PROBLEM REQUIREMENTS:
Take the lines below from the one with "Task: Select the XL size row label" through the one with "Viewport: 720px width, 1280px height." and print only them, exactly. Don't print the pictures.

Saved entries
----

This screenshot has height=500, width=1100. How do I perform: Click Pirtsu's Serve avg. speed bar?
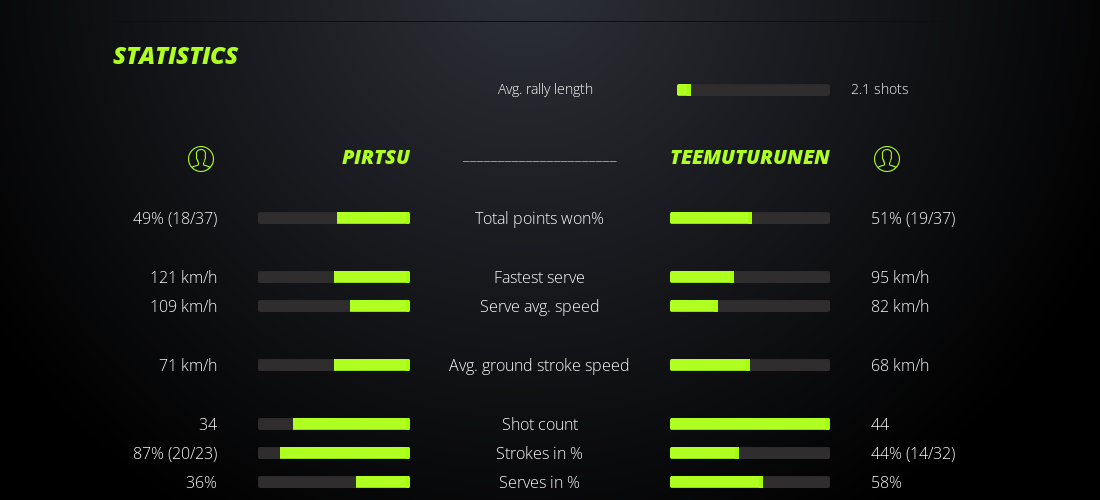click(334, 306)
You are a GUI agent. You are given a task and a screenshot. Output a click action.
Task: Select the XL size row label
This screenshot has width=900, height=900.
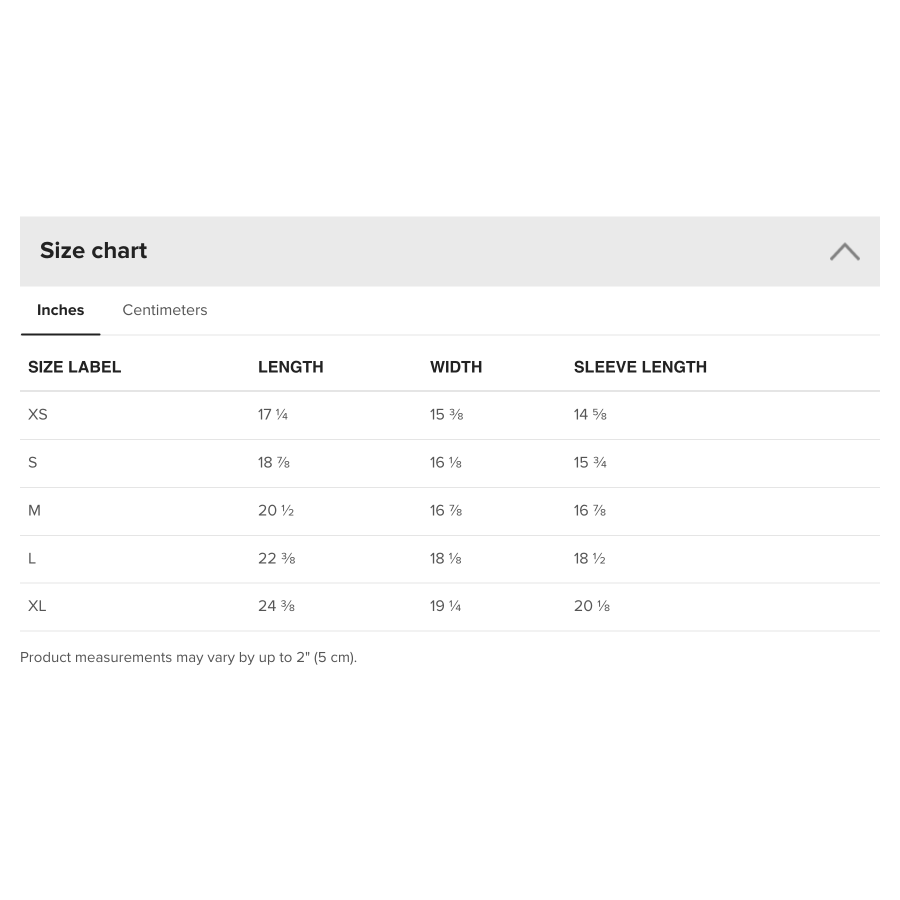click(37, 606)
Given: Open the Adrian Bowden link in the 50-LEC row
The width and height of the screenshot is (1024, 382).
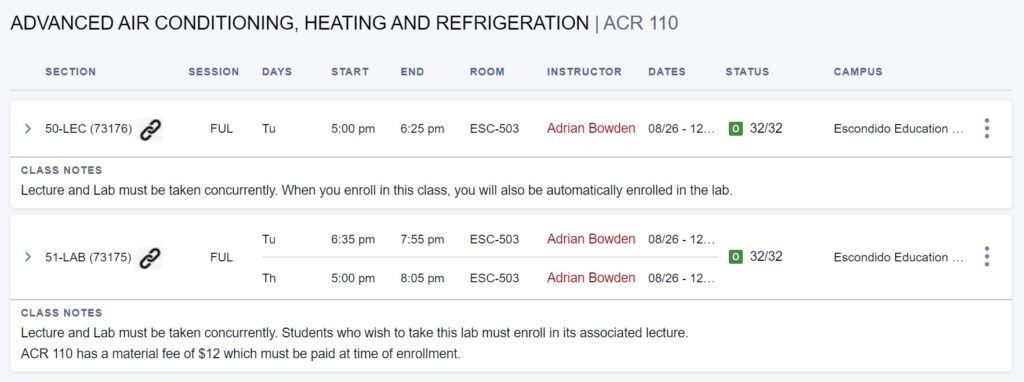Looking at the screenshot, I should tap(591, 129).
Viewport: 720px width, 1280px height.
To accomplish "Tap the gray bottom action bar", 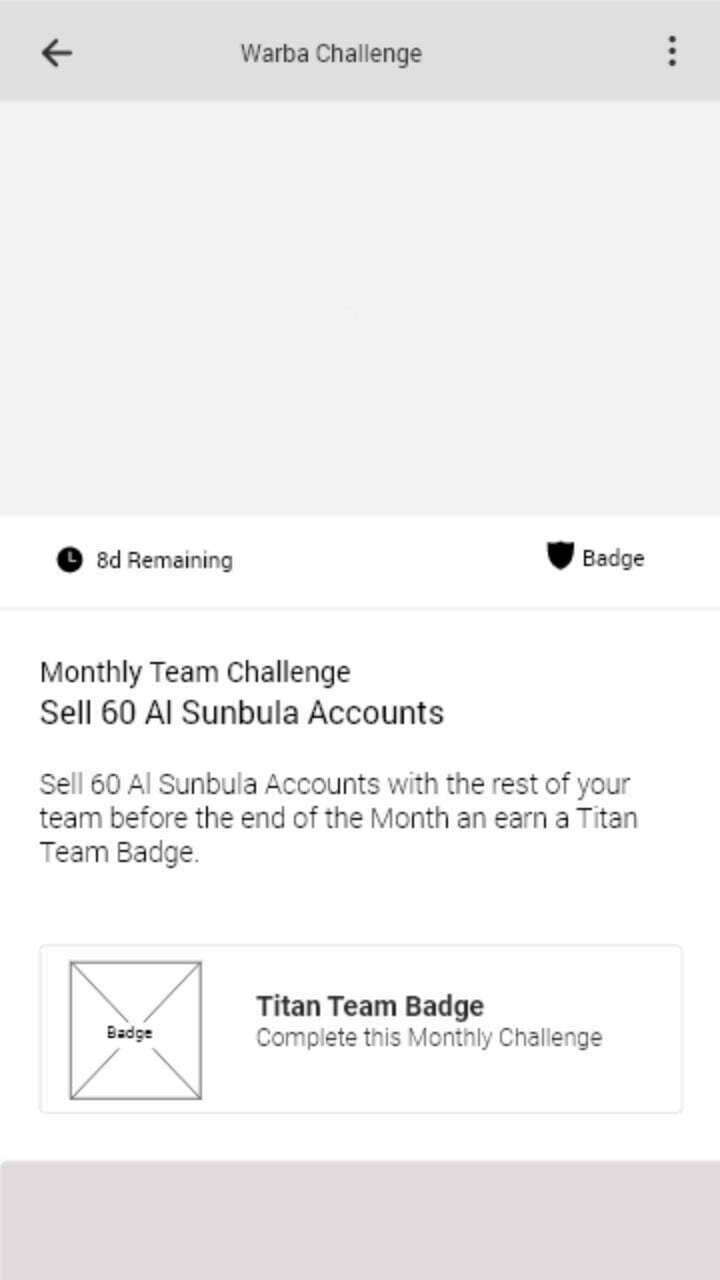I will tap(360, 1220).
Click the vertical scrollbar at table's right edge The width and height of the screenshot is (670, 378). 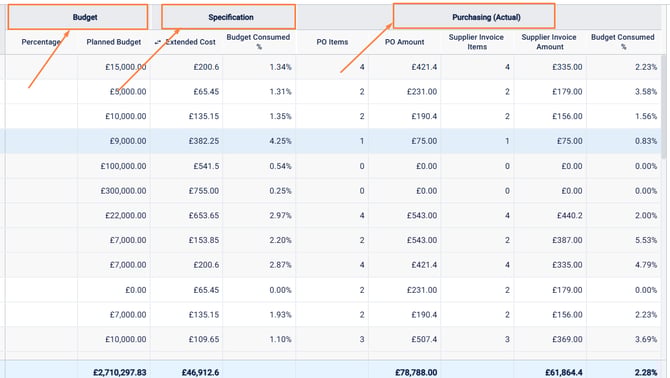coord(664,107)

----

RESPONSE:
Task: Select the XL size row label
This screenshot has width=900, height=900.
click(37, 606)
Given: Open the Adrian Bowden link in the 50-LEC row
The width and height of the screenshot is (1024, 382).
Looking at the screenshot, I should tap(591, 129).
Viewport: 720px width, 1280px height.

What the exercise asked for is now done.